If you serve or work at a church that doesn’t sit under the “Megachurch” banner then most of your tech projects probably require high dollar functionality with low dollar budgets.
The church where I am on staff is exactly this. In the last 5 years we have implemented online live streaming services, inline appliance based Internet filtering, birthed a second campus, and this is just the tip of the iceberg. There isn’t a month that goes by where we don’t have a project that requires functionality or excellence far beyond our fiscal means. This tension seems the most avoidable for us with the stage design. Our last stage design at both campuses cost $26 total.
It’s flagging tape.
3 Things You Need for Top Tech without Top Dollar
This fiscal creativity is much harder to facilitate in the technology world, but it is possible. Here are the three things you need if you want to stay on the forefront of technology without burning through a ton of cash:
- Trade in your price tags for sweat equity
- Use a System development life cycle
- Courage
Everything you do will cost one way or another. Many times you can trade in your dollars for time and energy. Open source projects can be built as solid as a tank, but you will have to learn to implement and troubleshoot it since you’ll have no backbone of support. There is no company to call and no vendor to blame when there is a problem. You are the first and only line of support. So while you wont eat up a lot of dollars, you will trade in your time and valuable mental resources. We run a completely open source filtering system on our network. We have incurred no down time at either campus and although I am the only point of contact for the appliance, I never worry because I took the time to understand the system. There is a pretty vast network of other admins who support one another on the platform. This is the case with most open source systems.
4-Steps to Success
Before you dive into a project you should run through a development cycle of some sort. I have found that a full on SDLC is too bloated for what we deal with at my church so I simplified it. I follow a cyclical 4 part pattern that gets me from beginning to end of a project: question, research, assess, implement.
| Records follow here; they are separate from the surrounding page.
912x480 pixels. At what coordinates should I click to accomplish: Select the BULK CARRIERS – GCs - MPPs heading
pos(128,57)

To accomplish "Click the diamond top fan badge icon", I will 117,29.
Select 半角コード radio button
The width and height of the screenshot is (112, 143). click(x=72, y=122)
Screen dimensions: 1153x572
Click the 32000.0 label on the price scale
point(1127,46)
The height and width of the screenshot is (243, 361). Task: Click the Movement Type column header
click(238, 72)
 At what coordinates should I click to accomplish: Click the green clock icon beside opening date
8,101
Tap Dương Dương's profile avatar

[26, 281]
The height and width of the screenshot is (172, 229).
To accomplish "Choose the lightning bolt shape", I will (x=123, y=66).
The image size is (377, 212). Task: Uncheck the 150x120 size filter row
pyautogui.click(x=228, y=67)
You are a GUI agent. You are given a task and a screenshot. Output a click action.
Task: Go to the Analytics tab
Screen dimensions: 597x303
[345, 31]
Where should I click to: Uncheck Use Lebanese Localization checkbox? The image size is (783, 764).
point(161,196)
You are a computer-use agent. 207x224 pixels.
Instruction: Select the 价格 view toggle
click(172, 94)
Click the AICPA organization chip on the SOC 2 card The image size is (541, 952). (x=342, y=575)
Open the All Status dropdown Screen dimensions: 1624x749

Question: Find out why you’re even considering a project. What will it solve or produce? How will it actually impact your church? What is the bare minimum it needs to accomplish?
Research: Take the time to look at both closed and open source solutions. Find a few solutions and explore them far enough to determine which would most likely solve the problem the most efficiently considering both time and money,
Assess: Create a basic pro’s and con’s list that will help you determine if the effort outweighs the benefit. Sometimes a project can get started with little or no value in the long term because of an article someone read, or because the church down the street is doing something.
Implement: Build the system, deploy it and move back to step one. Do this until the system is rock solid.
Courage
This is not for the faint I heart. If you travel this road you’ll have to defend and champion your decisions against not only the church body but the majority of the staff. They are not “techies.” They will need vision from you and sometimes they will need convincing. You have to know for sure your answer is the best answer. It tends to be an uphill battle, but when it comes down to it, hardly anyone will argue with saving 5k for an open source solution.
Would you rather use that money to go to the ends of the earth teaching the gospel or making sure YouTube doesn’t take too long to buffer?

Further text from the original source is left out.